(THE REQUEST): Can you convert the records below into a Markdown table with the columns No. and Text, leaving out blank lines? Begin at the first line of the records and stop after the line that contains "Click help icon".

(DATASET RECORDS):
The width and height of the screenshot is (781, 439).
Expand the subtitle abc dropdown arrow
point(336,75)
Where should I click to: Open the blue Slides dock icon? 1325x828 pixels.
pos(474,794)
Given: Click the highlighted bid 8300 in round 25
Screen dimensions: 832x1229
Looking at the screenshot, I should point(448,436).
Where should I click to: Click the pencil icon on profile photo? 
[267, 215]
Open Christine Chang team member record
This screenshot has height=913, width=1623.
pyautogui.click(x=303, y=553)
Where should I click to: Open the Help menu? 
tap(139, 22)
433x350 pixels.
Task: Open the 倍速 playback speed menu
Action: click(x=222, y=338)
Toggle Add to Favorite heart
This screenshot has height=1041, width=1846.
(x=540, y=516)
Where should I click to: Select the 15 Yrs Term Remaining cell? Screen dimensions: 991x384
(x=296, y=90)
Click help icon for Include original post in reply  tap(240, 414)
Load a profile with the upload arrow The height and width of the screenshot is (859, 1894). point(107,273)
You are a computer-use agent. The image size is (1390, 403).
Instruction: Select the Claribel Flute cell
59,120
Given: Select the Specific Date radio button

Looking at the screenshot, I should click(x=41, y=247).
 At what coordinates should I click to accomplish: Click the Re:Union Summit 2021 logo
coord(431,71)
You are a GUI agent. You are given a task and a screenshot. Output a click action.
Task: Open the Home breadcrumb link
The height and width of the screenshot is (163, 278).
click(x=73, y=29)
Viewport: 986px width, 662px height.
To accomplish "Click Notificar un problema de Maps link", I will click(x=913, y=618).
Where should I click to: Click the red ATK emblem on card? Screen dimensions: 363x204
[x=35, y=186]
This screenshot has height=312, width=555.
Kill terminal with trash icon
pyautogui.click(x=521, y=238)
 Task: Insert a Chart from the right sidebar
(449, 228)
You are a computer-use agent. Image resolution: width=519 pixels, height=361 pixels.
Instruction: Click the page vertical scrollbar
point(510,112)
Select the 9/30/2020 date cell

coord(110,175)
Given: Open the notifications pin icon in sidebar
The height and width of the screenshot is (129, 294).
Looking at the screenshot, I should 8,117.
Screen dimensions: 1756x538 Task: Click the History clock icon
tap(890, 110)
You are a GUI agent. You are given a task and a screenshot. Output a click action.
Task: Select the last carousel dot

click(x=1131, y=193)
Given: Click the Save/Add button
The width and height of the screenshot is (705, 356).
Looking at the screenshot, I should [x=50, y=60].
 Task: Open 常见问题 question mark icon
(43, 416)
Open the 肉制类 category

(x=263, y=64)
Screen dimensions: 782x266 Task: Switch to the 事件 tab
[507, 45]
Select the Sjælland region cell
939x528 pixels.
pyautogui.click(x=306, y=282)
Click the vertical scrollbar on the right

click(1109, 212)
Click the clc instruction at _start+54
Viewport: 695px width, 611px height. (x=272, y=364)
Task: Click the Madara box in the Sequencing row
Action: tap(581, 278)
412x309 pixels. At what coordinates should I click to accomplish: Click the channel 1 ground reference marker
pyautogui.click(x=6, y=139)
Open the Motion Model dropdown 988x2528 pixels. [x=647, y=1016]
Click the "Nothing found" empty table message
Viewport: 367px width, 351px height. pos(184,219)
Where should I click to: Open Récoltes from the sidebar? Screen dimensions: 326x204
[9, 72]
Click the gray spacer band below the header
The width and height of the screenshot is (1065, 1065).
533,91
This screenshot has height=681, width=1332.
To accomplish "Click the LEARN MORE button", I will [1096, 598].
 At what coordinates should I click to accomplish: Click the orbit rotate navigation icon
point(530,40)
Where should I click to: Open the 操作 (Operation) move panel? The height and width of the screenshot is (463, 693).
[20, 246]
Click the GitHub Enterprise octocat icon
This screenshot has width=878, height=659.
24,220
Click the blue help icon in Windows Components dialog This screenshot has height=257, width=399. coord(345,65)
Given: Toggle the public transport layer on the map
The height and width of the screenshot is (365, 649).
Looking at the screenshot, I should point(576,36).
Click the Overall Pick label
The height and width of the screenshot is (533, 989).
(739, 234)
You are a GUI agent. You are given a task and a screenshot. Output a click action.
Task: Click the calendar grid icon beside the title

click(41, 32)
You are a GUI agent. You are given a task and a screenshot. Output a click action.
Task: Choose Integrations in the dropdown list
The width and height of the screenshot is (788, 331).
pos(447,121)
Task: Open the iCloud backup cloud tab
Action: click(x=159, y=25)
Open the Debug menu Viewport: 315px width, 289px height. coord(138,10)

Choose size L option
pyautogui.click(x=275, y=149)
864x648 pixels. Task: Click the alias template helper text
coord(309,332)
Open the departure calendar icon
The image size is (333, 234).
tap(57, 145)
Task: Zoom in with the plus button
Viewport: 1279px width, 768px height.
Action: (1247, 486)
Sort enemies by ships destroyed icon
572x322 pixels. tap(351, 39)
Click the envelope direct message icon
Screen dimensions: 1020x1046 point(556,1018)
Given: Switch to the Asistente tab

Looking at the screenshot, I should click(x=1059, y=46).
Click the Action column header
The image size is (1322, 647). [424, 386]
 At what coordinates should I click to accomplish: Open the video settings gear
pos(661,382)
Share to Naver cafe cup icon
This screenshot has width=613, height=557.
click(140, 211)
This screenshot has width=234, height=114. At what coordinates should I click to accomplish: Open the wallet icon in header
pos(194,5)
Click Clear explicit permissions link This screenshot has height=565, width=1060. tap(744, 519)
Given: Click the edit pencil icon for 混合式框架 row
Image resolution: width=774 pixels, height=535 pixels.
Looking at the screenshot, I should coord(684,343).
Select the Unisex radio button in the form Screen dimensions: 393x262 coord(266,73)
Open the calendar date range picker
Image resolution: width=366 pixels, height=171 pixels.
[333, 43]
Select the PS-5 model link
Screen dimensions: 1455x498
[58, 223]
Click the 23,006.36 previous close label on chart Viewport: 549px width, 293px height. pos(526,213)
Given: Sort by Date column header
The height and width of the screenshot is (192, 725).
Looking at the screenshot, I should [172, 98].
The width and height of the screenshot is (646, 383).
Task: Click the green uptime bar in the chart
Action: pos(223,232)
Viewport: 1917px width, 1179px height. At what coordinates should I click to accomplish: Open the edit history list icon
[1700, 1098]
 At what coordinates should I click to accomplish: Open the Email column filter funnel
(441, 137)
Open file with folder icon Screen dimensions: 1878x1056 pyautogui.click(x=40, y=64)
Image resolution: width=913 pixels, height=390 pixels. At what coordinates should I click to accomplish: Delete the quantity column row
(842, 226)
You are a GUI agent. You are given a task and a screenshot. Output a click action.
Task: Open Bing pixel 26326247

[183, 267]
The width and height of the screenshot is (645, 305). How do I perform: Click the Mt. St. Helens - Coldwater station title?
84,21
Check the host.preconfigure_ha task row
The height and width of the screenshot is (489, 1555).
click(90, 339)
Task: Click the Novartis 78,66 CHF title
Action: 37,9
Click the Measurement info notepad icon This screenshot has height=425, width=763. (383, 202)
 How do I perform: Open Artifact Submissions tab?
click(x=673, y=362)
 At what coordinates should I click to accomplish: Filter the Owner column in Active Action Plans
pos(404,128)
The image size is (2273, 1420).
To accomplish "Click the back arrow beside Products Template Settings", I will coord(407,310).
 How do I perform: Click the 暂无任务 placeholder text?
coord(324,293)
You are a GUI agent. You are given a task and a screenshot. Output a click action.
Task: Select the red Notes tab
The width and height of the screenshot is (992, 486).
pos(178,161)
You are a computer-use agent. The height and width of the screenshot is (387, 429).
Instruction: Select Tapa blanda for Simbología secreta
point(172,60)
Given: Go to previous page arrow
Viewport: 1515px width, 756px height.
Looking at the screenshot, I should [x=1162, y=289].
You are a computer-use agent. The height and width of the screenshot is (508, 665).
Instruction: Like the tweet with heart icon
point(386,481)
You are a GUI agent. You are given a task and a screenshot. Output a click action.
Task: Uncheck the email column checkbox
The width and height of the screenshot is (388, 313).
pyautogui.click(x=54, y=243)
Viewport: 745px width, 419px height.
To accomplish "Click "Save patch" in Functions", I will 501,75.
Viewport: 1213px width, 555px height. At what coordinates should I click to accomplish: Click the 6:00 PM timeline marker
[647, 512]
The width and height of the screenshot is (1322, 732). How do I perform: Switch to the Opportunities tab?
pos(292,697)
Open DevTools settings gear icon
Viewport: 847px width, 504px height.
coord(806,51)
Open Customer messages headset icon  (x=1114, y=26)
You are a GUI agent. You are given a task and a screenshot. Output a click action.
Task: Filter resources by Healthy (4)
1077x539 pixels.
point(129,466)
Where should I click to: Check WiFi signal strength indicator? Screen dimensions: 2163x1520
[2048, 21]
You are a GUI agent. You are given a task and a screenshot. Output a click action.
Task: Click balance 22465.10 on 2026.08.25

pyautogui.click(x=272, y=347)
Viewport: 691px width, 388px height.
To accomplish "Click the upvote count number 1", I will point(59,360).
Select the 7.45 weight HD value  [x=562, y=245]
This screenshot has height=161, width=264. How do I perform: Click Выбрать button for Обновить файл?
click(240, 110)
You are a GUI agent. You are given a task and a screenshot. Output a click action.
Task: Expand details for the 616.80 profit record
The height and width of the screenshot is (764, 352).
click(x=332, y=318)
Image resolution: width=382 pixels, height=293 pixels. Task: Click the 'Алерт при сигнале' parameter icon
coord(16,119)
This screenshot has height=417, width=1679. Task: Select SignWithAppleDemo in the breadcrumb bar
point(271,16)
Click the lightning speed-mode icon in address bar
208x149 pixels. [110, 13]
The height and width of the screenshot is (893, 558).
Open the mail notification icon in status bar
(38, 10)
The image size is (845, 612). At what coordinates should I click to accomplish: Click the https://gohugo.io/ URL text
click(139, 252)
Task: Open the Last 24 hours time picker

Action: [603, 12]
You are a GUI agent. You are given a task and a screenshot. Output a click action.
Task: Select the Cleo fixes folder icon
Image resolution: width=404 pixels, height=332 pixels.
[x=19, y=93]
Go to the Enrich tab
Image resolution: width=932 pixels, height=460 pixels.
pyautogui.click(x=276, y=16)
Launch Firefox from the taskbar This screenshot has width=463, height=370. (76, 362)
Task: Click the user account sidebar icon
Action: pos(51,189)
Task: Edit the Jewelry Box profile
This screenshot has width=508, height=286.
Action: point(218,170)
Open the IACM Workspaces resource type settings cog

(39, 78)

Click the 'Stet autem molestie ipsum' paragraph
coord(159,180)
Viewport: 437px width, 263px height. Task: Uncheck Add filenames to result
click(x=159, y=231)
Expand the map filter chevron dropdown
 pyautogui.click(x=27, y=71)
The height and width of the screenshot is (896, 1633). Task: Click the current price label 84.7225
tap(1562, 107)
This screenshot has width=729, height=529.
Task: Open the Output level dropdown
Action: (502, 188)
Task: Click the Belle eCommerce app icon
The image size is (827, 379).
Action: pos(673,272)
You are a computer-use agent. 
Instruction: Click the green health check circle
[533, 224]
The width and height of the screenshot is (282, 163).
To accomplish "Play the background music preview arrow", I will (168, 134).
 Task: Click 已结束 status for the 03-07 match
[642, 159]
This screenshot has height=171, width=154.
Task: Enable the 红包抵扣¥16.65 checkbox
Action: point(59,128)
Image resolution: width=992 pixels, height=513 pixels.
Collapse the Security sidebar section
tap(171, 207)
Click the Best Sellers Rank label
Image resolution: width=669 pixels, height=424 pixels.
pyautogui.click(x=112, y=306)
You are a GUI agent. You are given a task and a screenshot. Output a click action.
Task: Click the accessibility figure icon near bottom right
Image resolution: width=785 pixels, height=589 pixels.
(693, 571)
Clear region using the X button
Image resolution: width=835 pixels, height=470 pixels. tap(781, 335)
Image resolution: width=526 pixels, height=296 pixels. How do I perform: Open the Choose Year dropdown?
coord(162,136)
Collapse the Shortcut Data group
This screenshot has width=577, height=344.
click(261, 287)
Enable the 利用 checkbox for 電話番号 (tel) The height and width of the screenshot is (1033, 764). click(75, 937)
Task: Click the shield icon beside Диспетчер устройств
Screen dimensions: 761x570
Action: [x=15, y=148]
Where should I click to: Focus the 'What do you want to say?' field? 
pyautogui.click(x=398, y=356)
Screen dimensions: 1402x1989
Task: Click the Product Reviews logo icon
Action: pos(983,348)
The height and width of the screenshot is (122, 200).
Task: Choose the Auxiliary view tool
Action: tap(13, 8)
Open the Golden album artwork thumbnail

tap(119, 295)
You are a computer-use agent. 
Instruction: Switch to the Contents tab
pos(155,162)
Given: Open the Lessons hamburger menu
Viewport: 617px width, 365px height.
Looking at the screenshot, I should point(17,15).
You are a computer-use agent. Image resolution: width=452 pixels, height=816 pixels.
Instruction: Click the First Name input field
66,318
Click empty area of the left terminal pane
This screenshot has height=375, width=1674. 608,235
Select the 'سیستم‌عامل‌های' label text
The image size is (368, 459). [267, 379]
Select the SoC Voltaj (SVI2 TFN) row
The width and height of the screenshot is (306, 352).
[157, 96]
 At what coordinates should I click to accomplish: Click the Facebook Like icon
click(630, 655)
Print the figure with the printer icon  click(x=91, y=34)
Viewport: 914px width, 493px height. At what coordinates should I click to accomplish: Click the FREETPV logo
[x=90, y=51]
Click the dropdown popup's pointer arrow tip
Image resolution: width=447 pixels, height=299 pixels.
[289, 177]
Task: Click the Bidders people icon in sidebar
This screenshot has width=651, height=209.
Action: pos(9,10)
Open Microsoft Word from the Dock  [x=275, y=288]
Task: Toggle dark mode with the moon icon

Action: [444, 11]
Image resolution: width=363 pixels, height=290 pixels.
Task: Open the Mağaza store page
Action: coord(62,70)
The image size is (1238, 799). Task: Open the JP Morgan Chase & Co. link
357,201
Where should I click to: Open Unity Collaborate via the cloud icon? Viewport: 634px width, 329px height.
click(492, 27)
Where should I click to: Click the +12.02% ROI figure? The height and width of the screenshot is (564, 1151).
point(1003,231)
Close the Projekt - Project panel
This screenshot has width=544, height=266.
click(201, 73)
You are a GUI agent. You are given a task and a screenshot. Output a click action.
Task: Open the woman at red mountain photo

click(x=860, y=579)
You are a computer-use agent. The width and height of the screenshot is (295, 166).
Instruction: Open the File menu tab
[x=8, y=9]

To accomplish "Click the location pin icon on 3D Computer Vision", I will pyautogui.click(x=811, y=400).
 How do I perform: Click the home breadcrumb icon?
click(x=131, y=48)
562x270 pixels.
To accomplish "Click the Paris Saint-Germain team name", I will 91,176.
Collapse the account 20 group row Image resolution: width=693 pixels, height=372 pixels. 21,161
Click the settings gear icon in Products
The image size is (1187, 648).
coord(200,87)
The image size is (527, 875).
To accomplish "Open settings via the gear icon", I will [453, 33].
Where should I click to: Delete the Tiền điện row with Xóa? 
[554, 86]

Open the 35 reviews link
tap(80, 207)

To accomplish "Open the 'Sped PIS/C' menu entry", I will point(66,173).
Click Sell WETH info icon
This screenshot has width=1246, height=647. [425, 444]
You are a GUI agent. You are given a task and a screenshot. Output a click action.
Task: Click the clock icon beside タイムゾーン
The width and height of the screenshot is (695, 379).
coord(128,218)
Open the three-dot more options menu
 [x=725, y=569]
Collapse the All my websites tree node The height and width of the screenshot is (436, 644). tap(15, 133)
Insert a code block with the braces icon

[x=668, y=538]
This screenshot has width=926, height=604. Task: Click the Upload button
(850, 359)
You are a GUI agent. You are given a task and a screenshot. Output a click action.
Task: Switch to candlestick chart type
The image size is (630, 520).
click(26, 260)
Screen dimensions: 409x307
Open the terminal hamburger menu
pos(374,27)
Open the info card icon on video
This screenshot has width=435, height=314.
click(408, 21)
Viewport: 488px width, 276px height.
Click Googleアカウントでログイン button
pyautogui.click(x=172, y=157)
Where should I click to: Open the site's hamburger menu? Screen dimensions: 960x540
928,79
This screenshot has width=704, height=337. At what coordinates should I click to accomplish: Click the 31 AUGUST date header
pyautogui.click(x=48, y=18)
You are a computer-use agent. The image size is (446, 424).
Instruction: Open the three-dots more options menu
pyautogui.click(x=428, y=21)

(ANSWER TO THE PROBLEM):
| No. | Text |
|---|---|
| 1 | The width and height of the screenshot is (781, 439). |
| 2 | Expand the subtitle abc dropdown arrow |
| 3 | point(336,75) |
| 4 | Where should I click to: Open the blue Slides dock icon? 1325x828 pixels. |
| 5 | pos(474,794) |
| 6 | Given: Click the highlighted bid 8300 in round 25 |
| 7 | Screen dimensions: 832x1229 |
| 8 | Looking at the screenshot, I should point(448,436). |
| 9 | Where should I click to: Click the pencil icon on profile photo?  |
| 10 | [267, 215] |
| 11 | Open Christine Chang team member record |
| 12 | This screenshot has height=913, width=1623. |
| 13 | pyautogui.click(x=303, y=553) |
| 14 | Where should I click to: Open the Help menu?  |
| 15 | tap(139, 22) |
| 16 | 433x350 pixels. |
| 17 | Task: Open the 倍速 playback speed menu |
| 18 | Action: click(x=222, y=338) |
| 19 | Toggle Add to Favorite heart |
| 20 | This screenshot has height=1041, width=1846. |
| 21 | (x=540, y=516) |
| 22 | Where should I click to: Select the 15 Yrs Term Remaining cell? Screen dimensions: 991x384 |
| 23 | (x=296, y=90) |
| 24 | Click help icon for Include original post in reply  tap(240, 414) |